Durante entrevista ao programa TH+ Cidade desta sexta-feira (30), Amanda Baldim comentou a respeito da decisão de júri popular do ex-marido acusado de esfaquear a vítima quando grávida de quatro meses, além da própria filha e a ex-sogra. O crime aconteceu em outubro de 2024.
A data do julgamento ainda não foi agendada pela Justiça. “A gente está muito ansioso para este momento, com a certeza de que ele realmente não vai ser solto. Ele não é mais uma ameaça na minha vida”, disse Amanda.
Quando agredida violentamente pelo ex-marido, Amanda estava grávida de quatro meses. Hoje, a bebê completou 30 dias de vida com boa saúde. “A Maria completou 30 dias hoje. (Foi) uma gestação muito complicada, mas ela está bem, saudável”, continuou.
A respeito da sua própria condição de saúde, Amanda segue recuperando com fisioterapia. “Sigo em recuperação, (com) fisioterapia constante para voltar com o movimento do braço”, explicou Baldim.

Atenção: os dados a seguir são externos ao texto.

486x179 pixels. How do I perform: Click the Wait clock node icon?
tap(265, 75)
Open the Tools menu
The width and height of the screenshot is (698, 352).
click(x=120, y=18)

“A gente tem muita fé e a certeza de que Deus se manifestou nas nossas vidas me salvando, salvando as meninas, salvando a minha mãe deste atentado, que foi bárbaro, brutal e completamente covarde”, ressaltou.
Para Amanda, as dificuldades enfrentadas representam um propósito divino. “Logo após o meu parto, eu tive uma hemorragia uterina muito forte e na segunda-feira seguinte eu tive eclampsia. Realmente, Deus tem um propósito para a minha vida. Se eu sobrevivi a tudo isso, com certeza alguma coisa tem que reverberar disso”.
O crime
O crime aconteceu em 21 de outubro de 2024, em condomínio particular da avenida São Vicente, em Franca-SP. Na ocasião, o homem de 32 anos, que atua como engenheiro, teria invadido o apartamento e atacado a ex-esposa com 20 golpes de arma branca após discussão.
Além da ex-esposa, grávida de quatro meses na época da violência, o homem também golpeou a filha de um ano e a ex-sogra. A criança foi esfaqueada na perna, enquanto a sogra foi atingida nas costas após tentar separar o conflito.
Na unidade de saúde, os médicos competentes constataram o deslocamento de placenta e perfuração no pulmão. Amanda está grávida de quatro meses e precisou passar por uma cirurgia no braço.